О том, что в Орешке есть снайперы, немцы знали, и по берегу без особой надобности предпочитали не околачиваться, но иногда ей всё же удавалось взять кого-нибудь на прицел – чаще всего кого-нибудь из солдат-новобранцев. Ими Лиза не интересовалась. Она вела охоту на высокие чины, но изредка могла и припугнуть какого-нибудь сильно оборзевшего солдатика, прострелив руку или полу шинели, чтобы не отвлекали от наблюдения. Понимали они обычно с первого раза, повторять не приходилось – тут же убирались подальше.
Вот и сейчас в поле зрения нахально влез какой-то гитлеровец. Перекрестие прицела легло ему на лоб, и Лиза скрипнула зубами.
– Убирайся вон! – прошипела она.
Немец и не думал убираться. Он с задумчивым видом стоял у самой кромки воды и, зябко кутаясь в серую шинель, смотрел вдаль. Из-за плеча торчало чёрное дуло автомата, сердитый ветер трепал края шерстяного капюшона. Немец поправил пилотку, потёр друг о друга руки в пушистых варежках. Был бы ближе – пристрелила бы, а варежки отдала Елесину.
И вдруг Лиза узнала его. Из отдалённых уголков памяти всплыли воспоминания о первом дне войны – те самые, которые она так старательно затёрла, запретив себе возвращаться к ним. Когда на Брестскую крепость опустилась густая летняя ночь, она, прихватив вражеский МП-40, выбралась из подвала и незаметной тенью побежала по знакомым с детства закоулкам. Справа и слева дымились остатки зданий, зияли чёрными пастями воронки от взрывов. Она долго наблюдала за веселящимися на обломках крепости немцами, сглатывая застрявший в горле твёрдый ком, пока не заметила обер-лейтенанта – разомлевшего от спиртного и совершенно беззаботного. Он громко смеялся, обсуждая что-то с другими офицерами, а потом отдал честь и пошёл куда-то по улице. Грудь царапнула ненависть, вспыхнула в сердце новым пожаром. Лиза неслышно двинулась за ним.

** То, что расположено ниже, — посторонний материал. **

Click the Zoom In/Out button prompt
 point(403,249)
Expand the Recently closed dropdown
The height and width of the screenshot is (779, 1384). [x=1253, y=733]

Обер-лейтенант вошёл в магазин. Она прекрасно знала его – частенько раньше бегала туда за свежим хлебом и молоком. Лиза обогнула здание, забралась в помещение через чёрный ход и спряталась в складском чулане.
Они сидели за столом, пили из своих котелков – трое упитанных довольных фашистов – и что-то увлечённо обсуждали между собой. Улучив момент, Лиза вышла из своего укрытия. Осколки стекла впивались в босые ступни, но она совсем не чувствовала боли – только обжигающую ненависть и горькую обиду. Она бесшумно приблизилась к обер-лейтенанту практически вплотную и направила дуло ему в затылок. Руки тряслись, но Лиза и не думала отступать.
Когда палец лёг на спусковой крючок, задремавший, казалось, немец внезапно поднял голову и уставился на неё, потом что-то испуганно сказал и вскинул руку. Обер-лейтенант обернулся, и в тот же момент Лиза без колебаний выстрелила. Он с грохотом свалился с табуретки.